Sunday, March 8, 2009

Stories

It is strange how places can remind of the ways in which life shifts around you - almost without your notice. I am back in my old room, in the place where I used to write so much. I am sitting facing the same wall I used to stare at when starved for inspiration, looking out the windows that are so familiar, listening to the old silence broken by the low burbling song of crickets and frogs in the night. So many things are different and so many things are the same. Both seem to highlight the changes in my life, the changes in me. Some things about me have changed so much; some other things, hardly at all. Every time I come home I am conscious of how deeply familiar everything is, how comfortable and soothing. And yet uncomfortable... I still feel a little like a visitor here. I slide right in to my role at home, but I can't forget that I'll be leaving again.

Right now, though, I am content in the stillness and the solitude that is so abundant here compared to school. I like solitude, it comforts me. Solitude is exactly the thing that is nearly impossible to find living in a dorm, so I am trying to soak up as much as possible while I can.

North Carolina is such an odd place to live sometimes - snow on Monday, nearly eighty degrees and balmy by Friday. Now I can hear the chorus of frogs in the creekbed that tell me it is spring. There was never a sound so full of life as that one. It reminds of springs past. I am both eager for the future and desperate not to let the present moment get away from me. Spring is good for making me wake up a bit, but it also ruins all my focus for school. My academics have been uncommonly hard for me this semester. I can't wait for summer. Yet, I don't want summer to come, I just want this semester to keep going...

It's all very mixing. Like most things. I am realizing more and more how complicated it can be to get close to someone, how scary and new. But, oh, how wonderful and dizzyingly rewarding at the same time.

I am also realizing more and more how stories hold people together - common, everyday stories of The Things That Happened to Us, and Do You Remember the Time When? These kinds of stories hold my family together, they make up my friendships, and they grow with each day, creating layers of meaning and narrative. Slowly, these remembrances create the glue that holds people together... And perhaps it really is as Salman Rushdie said: that freedom means being able to tell your story without anyone telling you what to say or how to say it.

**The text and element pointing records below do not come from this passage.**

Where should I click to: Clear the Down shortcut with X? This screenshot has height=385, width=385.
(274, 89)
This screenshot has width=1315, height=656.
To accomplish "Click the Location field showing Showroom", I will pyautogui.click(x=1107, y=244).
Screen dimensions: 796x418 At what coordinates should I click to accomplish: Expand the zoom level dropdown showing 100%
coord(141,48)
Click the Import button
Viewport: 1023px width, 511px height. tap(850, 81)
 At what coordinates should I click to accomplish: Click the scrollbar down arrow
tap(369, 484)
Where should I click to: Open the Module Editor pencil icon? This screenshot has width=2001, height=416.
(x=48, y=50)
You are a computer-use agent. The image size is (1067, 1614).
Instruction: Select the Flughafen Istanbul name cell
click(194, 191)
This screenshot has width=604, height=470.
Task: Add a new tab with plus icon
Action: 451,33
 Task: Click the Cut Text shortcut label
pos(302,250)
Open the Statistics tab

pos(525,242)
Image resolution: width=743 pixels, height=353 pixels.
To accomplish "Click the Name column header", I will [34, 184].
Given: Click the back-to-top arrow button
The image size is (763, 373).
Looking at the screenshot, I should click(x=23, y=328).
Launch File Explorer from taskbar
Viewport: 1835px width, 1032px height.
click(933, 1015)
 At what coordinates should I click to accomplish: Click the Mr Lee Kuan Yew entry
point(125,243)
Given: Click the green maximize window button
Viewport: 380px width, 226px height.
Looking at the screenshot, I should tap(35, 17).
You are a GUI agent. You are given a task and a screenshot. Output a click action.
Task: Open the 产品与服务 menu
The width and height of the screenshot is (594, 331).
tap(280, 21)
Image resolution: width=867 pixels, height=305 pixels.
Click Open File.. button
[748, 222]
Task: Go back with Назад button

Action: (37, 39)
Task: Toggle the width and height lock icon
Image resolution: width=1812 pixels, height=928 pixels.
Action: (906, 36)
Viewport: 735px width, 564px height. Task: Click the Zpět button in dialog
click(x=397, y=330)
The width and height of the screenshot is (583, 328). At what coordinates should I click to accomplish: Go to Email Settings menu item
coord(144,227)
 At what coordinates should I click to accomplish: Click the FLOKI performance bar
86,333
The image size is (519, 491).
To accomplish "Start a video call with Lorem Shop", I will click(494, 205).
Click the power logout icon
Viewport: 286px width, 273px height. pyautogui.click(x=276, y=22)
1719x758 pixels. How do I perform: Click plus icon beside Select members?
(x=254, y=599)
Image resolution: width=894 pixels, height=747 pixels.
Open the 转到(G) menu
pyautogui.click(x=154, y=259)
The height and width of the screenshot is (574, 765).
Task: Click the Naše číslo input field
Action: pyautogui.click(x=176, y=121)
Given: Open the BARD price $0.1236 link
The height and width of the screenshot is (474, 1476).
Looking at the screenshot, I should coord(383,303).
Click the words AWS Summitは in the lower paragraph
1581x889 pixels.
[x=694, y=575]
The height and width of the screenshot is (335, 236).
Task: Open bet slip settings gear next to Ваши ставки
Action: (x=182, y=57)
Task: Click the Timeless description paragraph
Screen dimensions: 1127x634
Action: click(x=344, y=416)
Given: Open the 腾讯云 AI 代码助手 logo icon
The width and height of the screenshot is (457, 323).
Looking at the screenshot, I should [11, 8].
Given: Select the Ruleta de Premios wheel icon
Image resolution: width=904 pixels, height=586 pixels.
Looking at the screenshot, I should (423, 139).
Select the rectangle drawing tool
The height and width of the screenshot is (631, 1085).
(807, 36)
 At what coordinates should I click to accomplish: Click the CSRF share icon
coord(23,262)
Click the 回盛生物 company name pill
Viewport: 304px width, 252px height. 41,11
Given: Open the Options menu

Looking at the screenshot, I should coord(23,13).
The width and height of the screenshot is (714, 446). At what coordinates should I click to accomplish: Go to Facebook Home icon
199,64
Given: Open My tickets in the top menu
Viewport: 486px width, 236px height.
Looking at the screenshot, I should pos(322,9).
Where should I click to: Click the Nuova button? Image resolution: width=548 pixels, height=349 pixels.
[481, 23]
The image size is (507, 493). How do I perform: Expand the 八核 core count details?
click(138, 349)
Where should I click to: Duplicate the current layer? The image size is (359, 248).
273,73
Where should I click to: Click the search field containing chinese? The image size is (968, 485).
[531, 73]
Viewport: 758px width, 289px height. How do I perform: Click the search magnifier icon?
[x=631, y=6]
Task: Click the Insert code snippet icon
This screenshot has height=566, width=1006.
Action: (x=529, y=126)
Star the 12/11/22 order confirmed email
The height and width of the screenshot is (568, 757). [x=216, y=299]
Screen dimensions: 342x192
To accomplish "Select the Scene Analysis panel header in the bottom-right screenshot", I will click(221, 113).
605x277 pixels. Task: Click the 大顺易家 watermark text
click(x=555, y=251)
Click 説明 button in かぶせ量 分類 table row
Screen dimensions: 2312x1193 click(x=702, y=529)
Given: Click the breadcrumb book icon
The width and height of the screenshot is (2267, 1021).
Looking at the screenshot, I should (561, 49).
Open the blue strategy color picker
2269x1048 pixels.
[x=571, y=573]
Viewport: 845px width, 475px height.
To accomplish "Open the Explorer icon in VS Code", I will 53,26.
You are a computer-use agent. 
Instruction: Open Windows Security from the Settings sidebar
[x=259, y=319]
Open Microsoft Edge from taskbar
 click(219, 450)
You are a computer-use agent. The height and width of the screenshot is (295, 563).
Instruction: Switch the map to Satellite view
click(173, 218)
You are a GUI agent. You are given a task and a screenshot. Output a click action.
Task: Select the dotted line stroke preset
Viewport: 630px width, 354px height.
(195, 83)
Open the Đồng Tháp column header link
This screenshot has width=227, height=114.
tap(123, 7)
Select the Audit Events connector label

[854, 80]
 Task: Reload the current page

And maybe that is why I keep coming back here to write.

2 comments:

Anonymous said...

and freedom also means there will always be those who want to hear or read your stories because they are interested, respect your right to tell the stories....AND they love you!
Happy to be glued to you....Chicago Ant

Bruce Johnson said...

Excellent post. You sum up the feeling that all of us have had at some point in our lives....and hopefully will have again and again until the end.